If you’re in production and need a safe “baseline”:

  • use temperature=0.0, json_schema_mode=True
  • keep tool schemas small and add @tool(examples=...)
  • enforce tool visibility/policy (reduce catalog surface)
  • set timeouts/budgets to avoid infinite waits

Failure modes & recovery

The sections below are organized by symptom.
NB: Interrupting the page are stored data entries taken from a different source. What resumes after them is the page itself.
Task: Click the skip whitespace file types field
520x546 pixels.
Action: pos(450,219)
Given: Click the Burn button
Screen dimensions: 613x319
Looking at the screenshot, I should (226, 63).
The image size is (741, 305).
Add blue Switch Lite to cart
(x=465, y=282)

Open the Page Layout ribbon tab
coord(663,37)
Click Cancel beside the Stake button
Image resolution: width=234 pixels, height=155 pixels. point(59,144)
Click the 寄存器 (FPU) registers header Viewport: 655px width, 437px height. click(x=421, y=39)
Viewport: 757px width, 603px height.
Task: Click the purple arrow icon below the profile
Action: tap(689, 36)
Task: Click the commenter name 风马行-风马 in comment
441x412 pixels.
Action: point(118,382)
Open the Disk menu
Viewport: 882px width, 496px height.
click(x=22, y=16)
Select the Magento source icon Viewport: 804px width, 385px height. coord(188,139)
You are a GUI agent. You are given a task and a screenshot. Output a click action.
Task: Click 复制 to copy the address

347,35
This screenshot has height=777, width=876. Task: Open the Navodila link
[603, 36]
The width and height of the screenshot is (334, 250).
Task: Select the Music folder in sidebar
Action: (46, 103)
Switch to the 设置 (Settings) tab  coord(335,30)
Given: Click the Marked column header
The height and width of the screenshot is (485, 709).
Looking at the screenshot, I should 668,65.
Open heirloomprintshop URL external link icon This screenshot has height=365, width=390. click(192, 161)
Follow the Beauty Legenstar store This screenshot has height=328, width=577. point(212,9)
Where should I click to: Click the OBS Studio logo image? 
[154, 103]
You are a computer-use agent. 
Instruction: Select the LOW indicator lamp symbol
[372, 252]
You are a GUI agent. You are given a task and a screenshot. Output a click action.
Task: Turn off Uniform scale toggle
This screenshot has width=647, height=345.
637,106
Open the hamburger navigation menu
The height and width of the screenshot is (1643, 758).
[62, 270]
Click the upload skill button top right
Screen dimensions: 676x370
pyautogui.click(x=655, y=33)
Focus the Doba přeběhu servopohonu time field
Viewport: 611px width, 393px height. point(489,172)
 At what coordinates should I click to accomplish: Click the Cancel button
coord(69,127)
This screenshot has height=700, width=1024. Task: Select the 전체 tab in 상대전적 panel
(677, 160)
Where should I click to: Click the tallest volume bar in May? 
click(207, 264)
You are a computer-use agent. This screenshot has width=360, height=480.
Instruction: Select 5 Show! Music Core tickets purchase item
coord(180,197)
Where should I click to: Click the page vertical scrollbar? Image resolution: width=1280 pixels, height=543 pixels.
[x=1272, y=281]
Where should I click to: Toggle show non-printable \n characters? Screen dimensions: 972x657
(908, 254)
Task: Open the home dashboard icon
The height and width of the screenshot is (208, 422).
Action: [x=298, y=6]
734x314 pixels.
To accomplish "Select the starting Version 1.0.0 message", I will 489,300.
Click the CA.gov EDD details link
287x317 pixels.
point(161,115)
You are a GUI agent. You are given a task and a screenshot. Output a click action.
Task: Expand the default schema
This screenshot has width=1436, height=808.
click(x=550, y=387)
For each, prefer:

  1. confirm the contract (what the planner expects)
  2. reduce surface area (visibility, schemas, concurrency)
  3. instrument (events + structured logs)

Observability

If you can’t explain a failure quickly, you usually need an event stream:

  • configure event_callback and record PlannerEvent.to_payload()
  • alert on budget_exhausted, high repair counts, high tool error rates, and frequent pauses

See Planner observability.

Security / multi-tenancy notes

  • Treat llm_context as LLM-visible and tool_context as privileged.
  • Don’t “fix” tool visibility bugs by adding secrets to llm_context.
  • Treat resume_token as an authorization capability.

Invalid JSON loops

Symptoms

  • Many repeated “repair” attempts
  • Planner hits budget_exhausted

Likely causes

  • model cannot reliably emit strict JSON
  • too-large tool catalog or ambiguous tool names

Fix

  • use a stronger model or enable json_schema_mode=True
  • reduce tool surface (policy/visibility)
  • add tool examples
  • keep args schemas small

“Tool not found” / unknown next_node

Symptoms

  • planner reports invalid node/tool name

Fix

  • ensure the tool is present in the catalog
  • ensure the tool is visible to the model (tool policy / visibility)
  • avoid multiple tools with near-identical names

Arg-fill stuck / repeated invalid args

Symptoms

  • repeated tool selection with invalid args

Fix

  • keep args model minimal and well-typed
  • add examples on the tool spec
  • keep arg_fill_enabled=True
  • adjust max_consecutive_arg_failures to force followup instead of looping

Parallel join skipped

Symptoms

  • join shows reason="branch_failures"

Fix

  • inspect branch failures
  • add retries/timeouts to flaky tools
  • lower ToolNode concurrency to reduce rate-limiting

Memory disabled unexpectedly

Symptoms

  • memory strategy configured but no memory appears in llm_context

Likely causes

  • MemoryIsolation.require_explicit_key=True and no key could be derived

Fix

  • pass memory_key=MemoryKey(...) explicitly, or
  • configure isolation paths and ensure tool_context contains those keys

Pause token invalid/expired

Symptoms

  • resume(...) raises KeyError for token

Fix

  • ensure pause records are persisted (StateStore) in distributed deployments
  • ensure tokens are not re-used (tokens are consumed on load in some stores)
  • ensure TTL policies match your UX

Guardrail stops / redaction surprises

Symptoms

  • tool call fails with guardrail_stop:*
  • output is unexpectedly redacted
  • planner pauses with reason="approval_required" even though your tools didn’t call ctx.pause(...)

Fix

  • confirm whether the gateway is in shadow or enforce mode
  • inspect the failure.guardrail payload in tool call results (it includes rule_id and reason)
  • tune rule configs (allowlists, redaction patterns, timeouts)

See Guardrails.

Steering cancellation / redirect confusion

Symptoms

  • SteeringCancelled raised unexpectedly
  • “redirect” doesn’t take effect until later

Fix

  • ensure you pass the inbox into run(..., steering=inbox) / resume(..., steering=inbox)
  • treat SteeringCancelled as a normal control-path outcome (surface it to callers/UI)
  • validate/sanitize steering payloads at ingress

See Steering.

Background tasks don’t spawn

Symptoms

  • tasks.spawn fails with task_service_unavailable or session_id_missing
  • tools marked as background-enabled still run inline

Fix

  • ensure tasks.* tools are in the catalog (foreground)
  • ensure tool_context["task_service"] is present and tool_context["session_id"] is a string
  • confirm BackgroundTasksConfig.enabled=True and (for tool-initiated) allow_tool_background=True

See Background tasks.

Troubleshooting checklist

  • Nothing happens: check that catalog is non-empty and tool visibility isn’t filtering everything out.
  • Planner is slow: check LLM latency, ToolNode concurrency/rate limits, and whether parallelism is being throttled.
  • Planner is unsafe: confirm allowlists/HITL for write/external tools and verify secrets never reach llm_context.